* **Task list**:
[1] Print the part of the Alberta energy article below that opens with the words containing "The UCP has" and closes with "Alberta’s economic future.".
[2] According to the article below on Alberta's energy platforms, how much money has the UCP bet on the CCUS sector since forming government in 2019?
[3] Write the next part of the article below about Alberta's party energy platforms, picking up after its final sentence.

* **Text shown**:
►
For both the United Conservative Party and the New Democratic Party, fossil fuels continue to feature in Alberta’s fiscal future – albeit to varying degrees, and accompanied by a recognition from both parties that the energy economy must also diversify into alternative, lower-emitting fuels.

The UCP platform contains no new promises when it comes to the province’s most important sector. Instead, the party points to its actions while in government, including saving money by transferring Alberta’s crude-by-rail program to the private sector, developing a road map for a hydrogen economy, and appointing an advisory panel to come up with a long-term vision for the province’s energy future.

The NDP’s platform includes policies to expand the petrochemical sector, reduce energy project wait times and repeal the Sovereignty Act, introduced under UCP Leader Danielle Smith, who claimed it would allow the province to ignore some federal laws. The NDP argues that the act is anti-Canadian and repels investment in Alberta. The NDP, under leader Rachel Notley, also says it would not introduce a provincial retail carbon tax.

The UCP’s likely energy policy, should it form the next government, can be found in the Alberta Emissions Reduction and Energy Development Plan, released by Environment Minister Sonya Savage just days before the writs for the upcoming election were issued.

The plan charts a course for cutting emissions, attracting investment and providing reliable and secure energy, and says that oil and gas will continue to be a key part of the global energy mix in the coming decades.

It identifies numerous economic opportunities for the energy sector, such as hydrogen, bioenergy, uses for bitumen that go beyond burning it for fuel, and carbon capture, utilization and storage (CCUS).

The UCP has bet more than $1.8-billion on the CCUS sector since forming government in 2019. The technology captures emissions and buries them deep underground so they’re not released into the atmosphere. It’s key to how oil sands producers plan to reach their net-zero commitments by 2050.

The party wants to continue to build the CCUS sector to “decarbonize industries in every corner of the province,” including oil and gas, electricity and petrochemical production, Ms. Savage said at the plan’s launch last month.

The technology can also be used in hydrogen production – a sector that the UCP and NDP agree will play a important role in Alberta’s economic future.
◄
* **Provided data**:
►
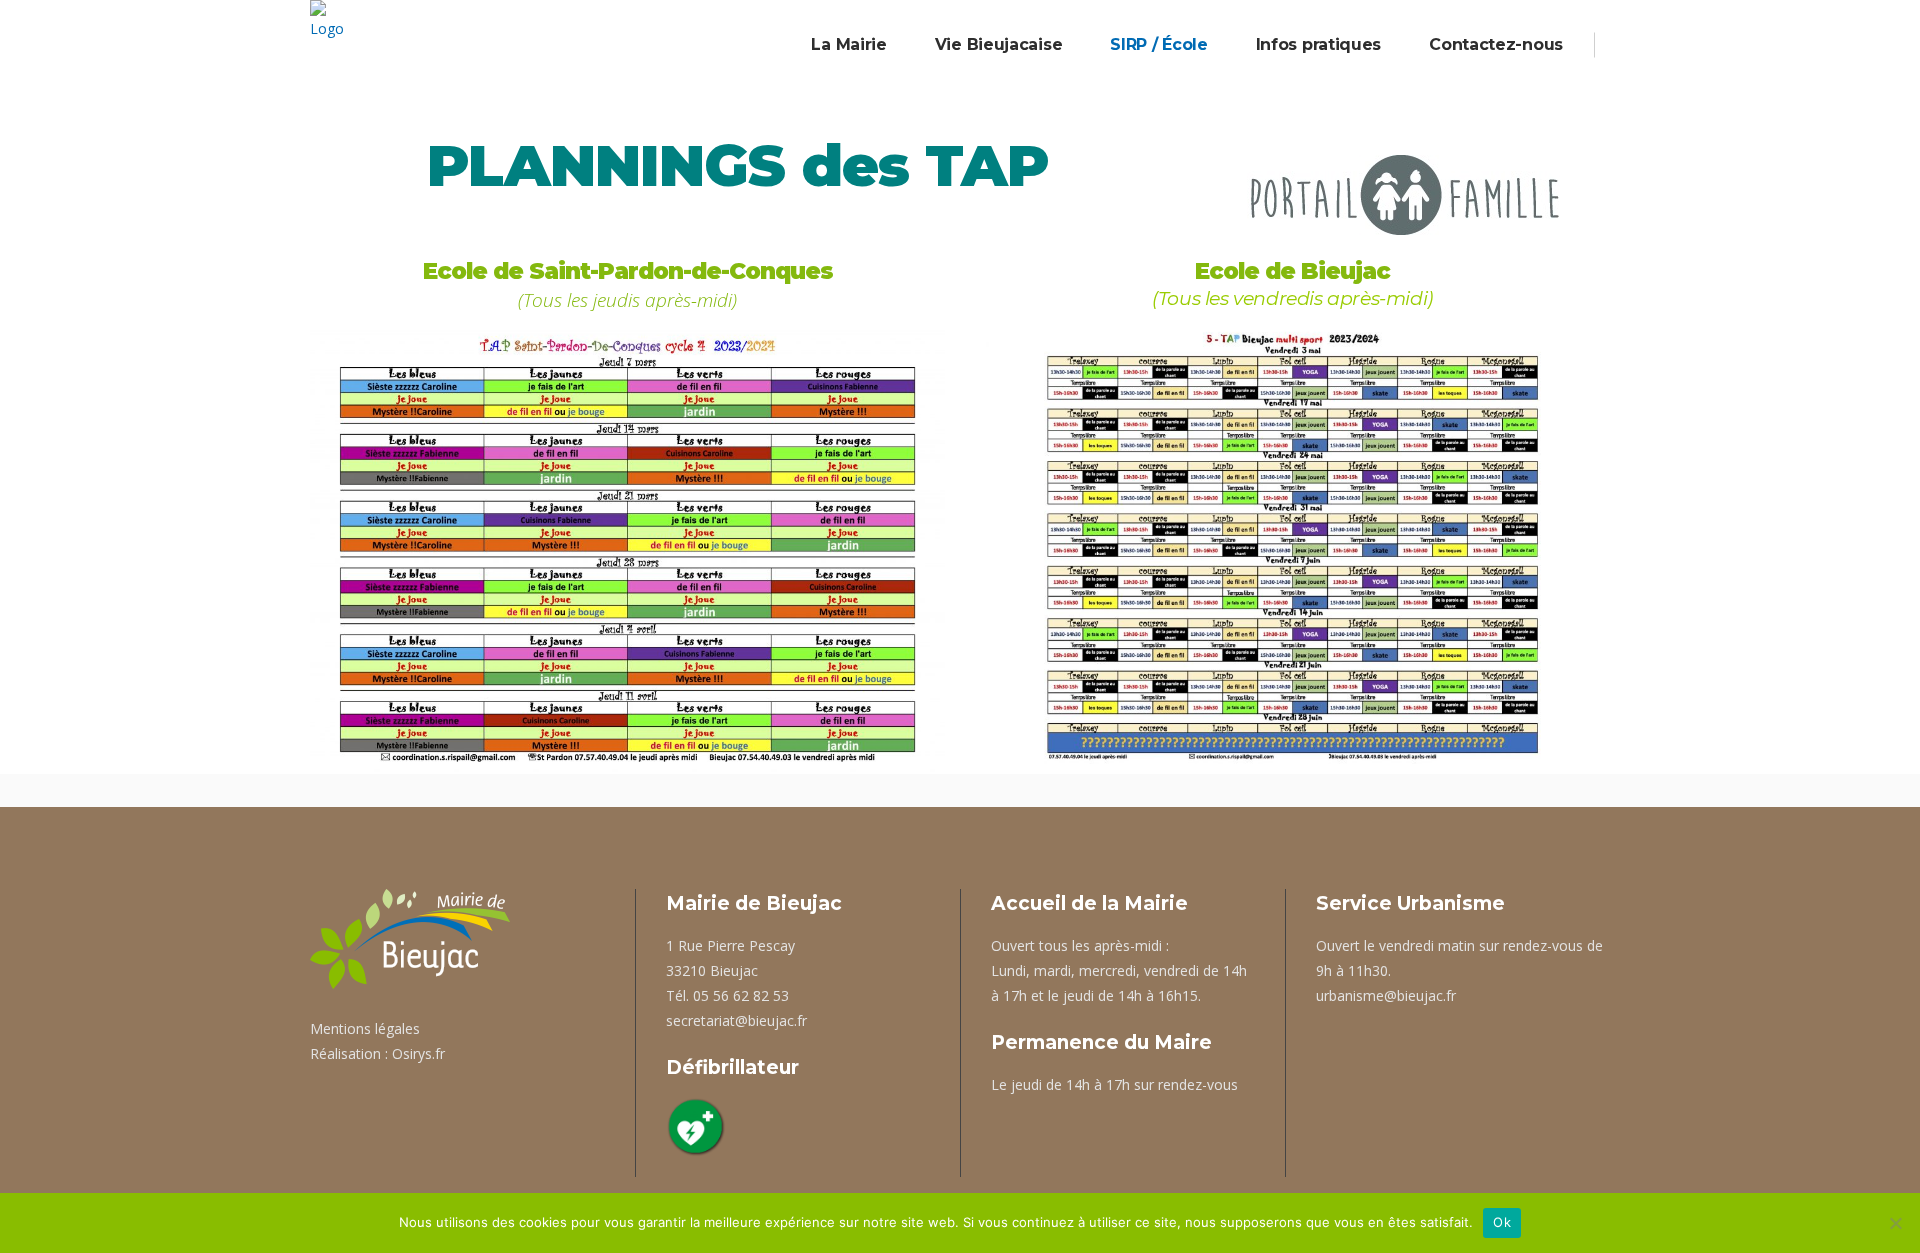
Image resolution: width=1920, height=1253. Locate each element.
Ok (1502, 1222)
◄
* **Expected outputs**:
[1]
The UCP has bet more than $1.8-billion on the CCUS sector since forming government in 2019. The technology captures emissions and buries them deep underground so they’re not released into the atmosphere. It’s key to how oil sands producers plan to reach their net-zero commitments by 2050.

The party wants to continue to build the CCUS sector to “decarbonize industries in every corner of the province,” including oil and gas, electricity and petrochemical production, Ms. Savage said at the plan’s launch last month.

The technology can also be used in hydrogen production – a sector that the UCP and NDP agree will play a important role in Alberta’s economic future.

[2] More than $1.8-billion.

[3]
Canada is one of the world’s top hydrogen producers, and the bulk of it is made in Alberta from natural gas. Light, storable and energy-dense, it produces no emissions of pollutants or greenhouse gases when used as a fuel. However, the current production method comes with a heavy environmental footprint. It’s mostly used in the refining and industrial sectors, but that’s expected to soon expand further into transportation, power generation and heating. The UCP and NDP both want to pivot to a cleaner version in which emissions are captured via CCUS, making the end product easier to sell on the world market.

The UCP would likely build off a hydrogen road map it released in 2021, which focuses on reducing investment risk and creating market demand. The NDP says it will study a potential hydrogen export pipeline, and develop hydrogen hubs and incentive programs.

Petrochemicals are also high on the energy agenda for both parties.

The UCP, for example, cites the Alberta Petrochemicals Incentive Program (APIP) it introduced in 2020, which has provided funding for projects by Inter Pipeline, Dow Chemical and Air Products.

APIP reconfigured a program introduced four years earlier by the NDP government, which provided royalty credits to encourage companies to build manufacturing facilities that turn Alberta’s fossil-fuel feedstocks into more valuable products such as plastics, fabrics and fertilizers. The UCP offered grants, rather than royalty credits, and broadened the program to encompass any new petrochemical facility. The NDP says it would expand the program if elected.

An exploration of UCP energy policy must also include a controversial oil and gas well cleanup plan, formerly called RStar, which would provide incentives to fossil-fuel companies to clean up their inactive wells. Critics, including the NDP, have labelled it a royalty giveaway that would compensate industry for work it is mandated to do.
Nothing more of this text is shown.